Financial phishing proves to continue to wreak havoc on companies and organisations in Southeast Asia, according to cybersecurity and digital privacy company Kaspersky.
From January to June this year, the company detected 336,294 phishing attacks launched at organisations and businesses in the the region, with the attacks impersonating e-commerce, banking, and payment brands and were aimed at stealing credentials and other sensitive data.Â
Kaspersky says financial phishing attacks are rapidly increasing as cybercriminals continuously evolve and adapt their tactics, with the number of attacks rising by 41% year over year.
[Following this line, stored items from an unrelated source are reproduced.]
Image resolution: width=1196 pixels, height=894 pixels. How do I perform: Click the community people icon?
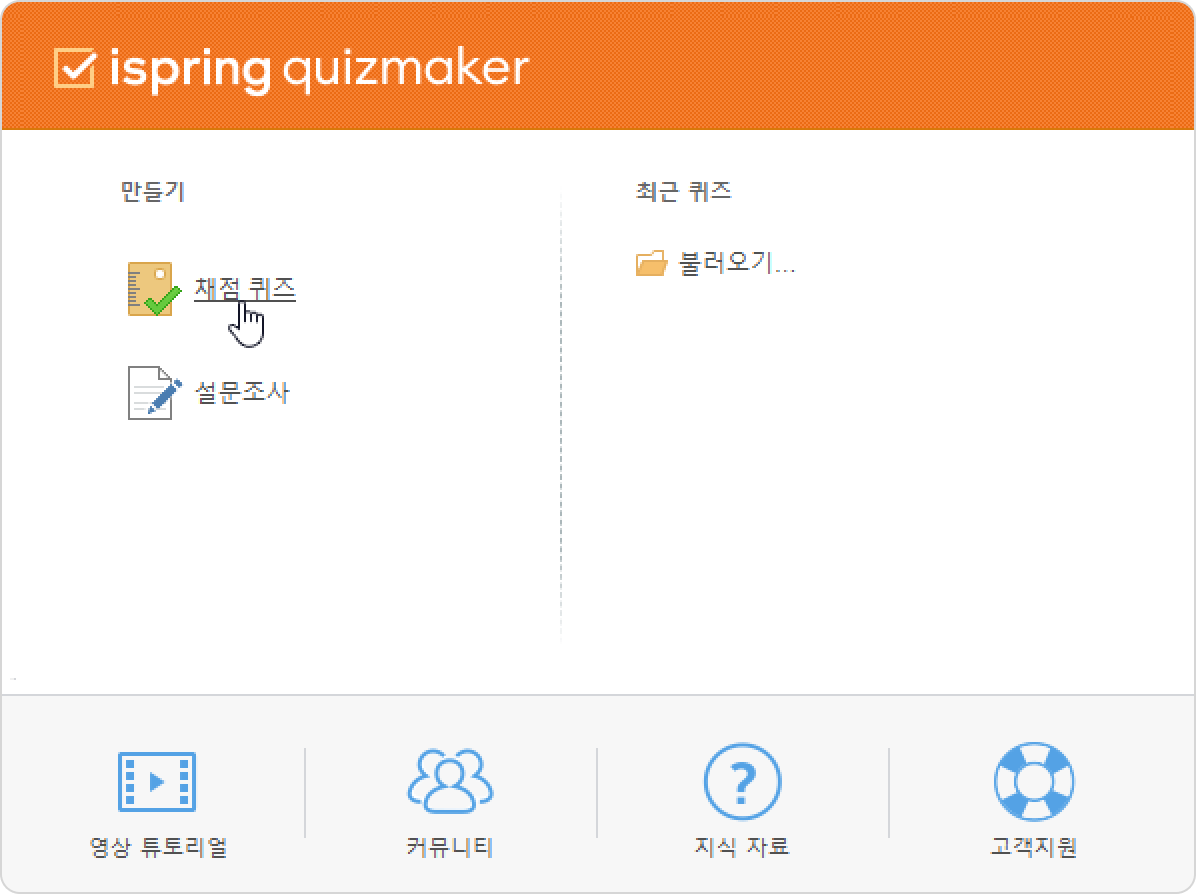[450, 781]
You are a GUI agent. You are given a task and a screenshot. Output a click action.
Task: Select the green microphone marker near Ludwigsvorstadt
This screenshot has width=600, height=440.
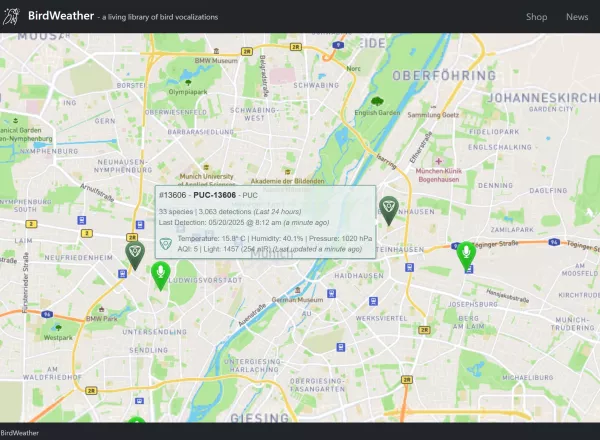point(159,273)
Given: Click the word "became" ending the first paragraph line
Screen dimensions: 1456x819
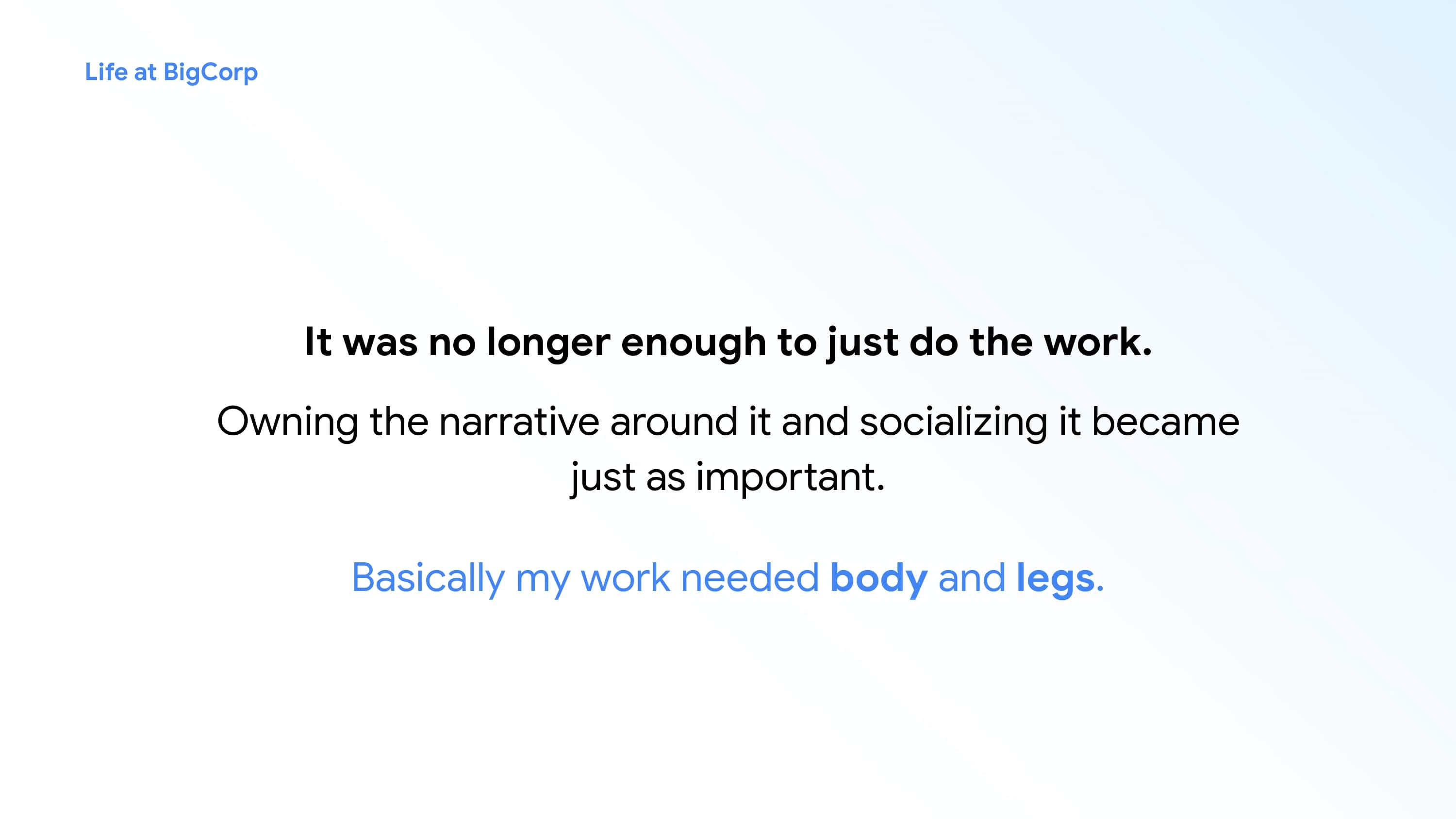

This is underpinned by increased digital adoption and use of artificial intelligence and automation by threat actors to render convincing contents and target victims more effectively.
"The pool of potential victims has grown larger over the past few years given the increased usage of online banking and digital financials services," says Adrian Hia, managing director for Asia Pacific at Kaspersky.
Thailand logged the highest number of financial phishing attacks at 141,258, followed by Indonesia with 48,439. Vietnam experienced 40,102 attacks while Malaysia registered 38,056 phishing attacks related to financial matters. Singapore and the Philippines chalked up the least number of this threat at 28,591and 26,080 respectively. Thailand and Singapore both registered the two highest increase of 582 percent and 406 percent respectively compared to corresponding period last year.
Hia says financial phishing will continue to evolve in this region and sectors like banking, insurance and ecommerce will remain prime targets. Apart from traditional phishing emails, cybercriminals will also continue to exploit social media and messaging platforms to spread fraudulent links, fake pages and apps.
"With deepfakes growing prevalent, we will also see increase fake videos and voice messages that are highly sophisticated and harder to detect. It is imperative now more than ever for companies to step up their security measures, by implementing robust security solutions, adopting best practices and training their workforce to raise awareness of cyber threats and how to protect themselves and their organisations," Hia warns.